La frontière thaïlando‑cambodgienne s’embrase à nouveau, et les répercussions dépassent largement la région. Alors que les combats se multiplient depuis plusieurs jours, Washington et Moscou se retrouvent malgré eux au cœur du dossier. L’un menace, l’autre se défend. Entre pressions économiques, accusations de mercenariat et médiations diplomatiques, la crise prend une dimension internationale.
Sur le terrain, les affrontements ont déjà fait des dizaines de morts et provoqué l’évacuation de près de 800 000 personnes. L’armée thaïlandaise a repris plusieurs positions stratégiques, notamment les collines 677 et 500 dans la zone de Chong An Ma, où elle a hissé son drapeau pour réaffirmer sa souveraineté sur des zones contestées que le Cambodge pourrait avoir perdues à jamais. Bangkok a également suspendu la pêche dans la province de Trat et renforcé le contrôle des exportations de carburant, après des soupçons de détournement vers le Cambodge.

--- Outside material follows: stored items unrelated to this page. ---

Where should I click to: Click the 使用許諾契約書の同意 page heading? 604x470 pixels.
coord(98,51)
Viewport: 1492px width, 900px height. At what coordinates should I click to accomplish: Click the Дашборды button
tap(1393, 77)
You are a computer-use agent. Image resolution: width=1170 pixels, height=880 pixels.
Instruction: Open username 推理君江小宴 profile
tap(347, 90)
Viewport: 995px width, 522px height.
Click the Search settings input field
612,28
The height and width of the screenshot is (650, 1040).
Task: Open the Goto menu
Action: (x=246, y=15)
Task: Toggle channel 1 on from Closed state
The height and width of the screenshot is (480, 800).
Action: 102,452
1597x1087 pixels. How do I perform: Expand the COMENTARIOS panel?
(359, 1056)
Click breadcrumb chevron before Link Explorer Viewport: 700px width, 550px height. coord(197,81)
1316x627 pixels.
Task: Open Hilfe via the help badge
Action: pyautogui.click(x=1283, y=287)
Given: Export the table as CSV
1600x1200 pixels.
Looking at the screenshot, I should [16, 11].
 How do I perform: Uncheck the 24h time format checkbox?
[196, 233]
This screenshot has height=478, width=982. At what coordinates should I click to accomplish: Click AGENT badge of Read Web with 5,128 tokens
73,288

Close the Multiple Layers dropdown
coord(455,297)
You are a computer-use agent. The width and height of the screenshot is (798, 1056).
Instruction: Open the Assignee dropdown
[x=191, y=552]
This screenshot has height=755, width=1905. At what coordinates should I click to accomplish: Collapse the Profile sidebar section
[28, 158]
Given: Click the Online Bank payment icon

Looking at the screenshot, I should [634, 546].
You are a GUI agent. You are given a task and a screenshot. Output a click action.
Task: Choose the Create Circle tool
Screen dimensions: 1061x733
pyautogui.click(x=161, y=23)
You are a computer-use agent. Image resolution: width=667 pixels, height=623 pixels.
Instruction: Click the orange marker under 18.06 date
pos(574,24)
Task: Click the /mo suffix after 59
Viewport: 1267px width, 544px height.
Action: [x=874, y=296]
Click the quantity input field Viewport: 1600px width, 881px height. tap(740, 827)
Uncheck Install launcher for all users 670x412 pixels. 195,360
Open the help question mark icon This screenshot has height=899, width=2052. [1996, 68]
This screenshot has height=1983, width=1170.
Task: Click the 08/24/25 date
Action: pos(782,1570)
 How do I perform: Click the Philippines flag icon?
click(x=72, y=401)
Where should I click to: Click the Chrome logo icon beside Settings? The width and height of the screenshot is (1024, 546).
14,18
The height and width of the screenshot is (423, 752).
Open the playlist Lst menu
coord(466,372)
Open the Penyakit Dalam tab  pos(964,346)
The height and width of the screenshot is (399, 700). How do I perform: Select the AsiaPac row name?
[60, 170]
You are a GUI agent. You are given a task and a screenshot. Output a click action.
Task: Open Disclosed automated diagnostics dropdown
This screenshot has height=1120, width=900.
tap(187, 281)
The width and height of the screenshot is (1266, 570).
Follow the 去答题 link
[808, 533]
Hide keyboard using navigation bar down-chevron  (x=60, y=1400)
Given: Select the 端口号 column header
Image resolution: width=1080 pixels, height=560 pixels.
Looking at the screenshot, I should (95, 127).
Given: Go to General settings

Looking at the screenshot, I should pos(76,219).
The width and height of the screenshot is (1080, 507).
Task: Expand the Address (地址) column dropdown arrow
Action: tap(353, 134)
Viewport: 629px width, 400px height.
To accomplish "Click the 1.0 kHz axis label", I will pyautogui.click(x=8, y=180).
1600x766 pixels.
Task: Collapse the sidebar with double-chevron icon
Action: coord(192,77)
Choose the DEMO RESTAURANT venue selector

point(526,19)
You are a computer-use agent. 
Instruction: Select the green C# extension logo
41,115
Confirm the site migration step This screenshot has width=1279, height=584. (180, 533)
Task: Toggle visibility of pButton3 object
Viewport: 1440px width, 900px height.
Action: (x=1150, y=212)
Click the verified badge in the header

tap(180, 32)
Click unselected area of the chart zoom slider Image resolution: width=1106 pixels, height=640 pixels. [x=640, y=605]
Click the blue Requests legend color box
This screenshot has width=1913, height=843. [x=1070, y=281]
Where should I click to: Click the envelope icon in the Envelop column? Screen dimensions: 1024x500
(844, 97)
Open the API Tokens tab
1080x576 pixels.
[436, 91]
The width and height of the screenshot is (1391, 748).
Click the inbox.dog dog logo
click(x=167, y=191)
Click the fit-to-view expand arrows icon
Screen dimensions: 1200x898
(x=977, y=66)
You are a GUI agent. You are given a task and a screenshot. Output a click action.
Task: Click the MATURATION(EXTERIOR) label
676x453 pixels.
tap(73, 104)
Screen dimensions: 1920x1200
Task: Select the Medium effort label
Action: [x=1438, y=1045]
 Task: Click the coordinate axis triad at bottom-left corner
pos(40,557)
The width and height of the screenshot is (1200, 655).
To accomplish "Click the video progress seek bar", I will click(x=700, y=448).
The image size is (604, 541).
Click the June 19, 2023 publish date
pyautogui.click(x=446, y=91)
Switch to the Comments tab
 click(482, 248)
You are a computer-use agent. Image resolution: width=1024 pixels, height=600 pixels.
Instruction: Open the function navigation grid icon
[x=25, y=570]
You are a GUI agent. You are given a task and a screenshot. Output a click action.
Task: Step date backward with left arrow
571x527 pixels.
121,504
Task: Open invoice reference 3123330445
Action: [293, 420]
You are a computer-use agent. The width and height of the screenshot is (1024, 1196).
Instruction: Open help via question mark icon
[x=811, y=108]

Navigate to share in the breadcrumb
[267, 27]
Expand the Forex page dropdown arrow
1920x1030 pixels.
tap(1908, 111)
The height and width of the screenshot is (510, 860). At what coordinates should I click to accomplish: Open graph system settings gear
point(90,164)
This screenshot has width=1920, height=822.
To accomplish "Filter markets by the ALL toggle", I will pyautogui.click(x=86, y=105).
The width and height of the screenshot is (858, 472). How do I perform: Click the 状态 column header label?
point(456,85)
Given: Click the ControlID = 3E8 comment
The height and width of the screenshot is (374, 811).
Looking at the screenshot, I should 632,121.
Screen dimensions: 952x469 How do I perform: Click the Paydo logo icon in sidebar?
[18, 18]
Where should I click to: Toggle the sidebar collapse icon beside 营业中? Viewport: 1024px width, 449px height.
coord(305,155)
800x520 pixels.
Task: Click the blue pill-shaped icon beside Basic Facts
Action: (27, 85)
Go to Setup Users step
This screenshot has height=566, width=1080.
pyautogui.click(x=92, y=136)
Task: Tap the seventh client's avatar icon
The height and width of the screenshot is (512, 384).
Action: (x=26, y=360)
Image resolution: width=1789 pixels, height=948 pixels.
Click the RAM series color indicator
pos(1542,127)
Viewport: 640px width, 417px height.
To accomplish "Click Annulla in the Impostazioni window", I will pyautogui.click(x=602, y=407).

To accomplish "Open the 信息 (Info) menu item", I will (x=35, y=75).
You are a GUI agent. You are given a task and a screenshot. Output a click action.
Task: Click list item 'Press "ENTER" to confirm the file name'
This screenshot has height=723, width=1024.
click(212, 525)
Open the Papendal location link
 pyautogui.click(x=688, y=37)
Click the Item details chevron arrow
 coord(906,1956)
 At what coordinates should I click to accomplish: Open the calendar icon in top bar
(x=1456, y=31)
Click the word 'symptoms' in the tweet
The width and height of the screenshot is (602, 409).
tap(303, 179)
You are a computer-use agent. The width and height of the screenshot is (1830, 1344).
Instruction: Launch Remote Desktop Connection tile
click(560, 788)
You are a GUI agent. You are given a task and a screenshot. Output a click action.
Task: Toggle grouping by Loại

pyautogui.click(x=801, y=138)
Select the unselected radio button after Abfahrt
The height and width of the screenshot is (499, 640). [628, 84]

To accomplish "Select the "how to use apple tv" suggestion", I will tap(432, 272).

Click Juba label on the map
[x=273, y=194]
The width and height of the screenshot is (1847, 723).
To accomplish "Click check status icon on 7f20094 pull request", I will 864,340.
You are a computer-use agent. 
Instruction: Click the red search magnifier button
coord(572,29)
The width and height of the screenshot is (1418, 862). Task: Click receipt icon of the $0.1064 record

Mais c’est à Washington que le ton est monté le plus fort. Dans une interview au Wall Street Journal, le président américain Donald Trump a menacé d’augmenter les tarifs douaniers imposés aux deux pays s’ils ne cessent pas immédiatement les hostilités. Il affirme même avoir déjà relevé certains droits « quelques minutes » avant l’entretien. Les produits thaïlandais et cambodgiens sont actuellement taxés à 19 % aux États‑Unis. Trump prévient : si les combats continuent, les accords commerciaux seront suspendus et les tarifs grimperont encore.
Le président américain assure avoir obtenu des engagements de trêve lors de ses appels avec les Premiers ministres thaïlandais et cambodgien. Bangkok a toutefois démenti tout accord formel, et les combats se poursuivent. Pour Trump, les tarifs restent « l’outil le plus efficace » de la politique étrangère américaine. Une manière de peser sur une crise qui, jusqu’ici, relevait surtout de la diplomatie régionale.
À l’opposé, la Russie tente de se tenir à distance. L’ambassade russe à Bangkok a dû démentir des informations circulant dans certains médias thaïlandais, selon lesquelles des ressortissants russes combattraient comme mercenaires aux côtés du Cambodge. Moscou qualifie ces allégations de « sans fondement ». Le ministère russe des Affaires étrangères rappelle sa position : préserver ses relations amicales avec les deux pays et encourager un règlement pacifique.
Cette mise au point intervient alors que la Chine, autre acteur majeur de la région, multiplie les appels au calme. Pékin dit suivre la situation « de très près », appelle à un cessez‑le‑feu immédiat et affirme mener une médiation active auprès des deux capitales. La Malaisie, qui préside l’ASEAN cette année, a reporté une réunion spéciale des ministres des Affaires étrangères au 22 décembre, à la demande de Bangkok. Kuala Lumpur souhaite déployer une équipe d’observation de l’ASEAN, appuyée par un suivi satellitaire américain, pour documenter objectivement la situation.
Sur le terrain, la guerre fait rage. Les Cambodgiens défendent vainement des mètres carrés de rocher ou des ruines insignifiantes, tandis que la Thaïlande frappe en profondeur pour détruire les armements, les stocks et les routes d’approvisionnement.
Entre pressions américaines, démentis russes et efforts diplomatiques asiatiques, la crise frontalière prend une ampleur inédite. Reste à savoir si ces interventions suffiront à freiner une escalade qui, pour l’instant, ne montre aucun signe de ralentissement.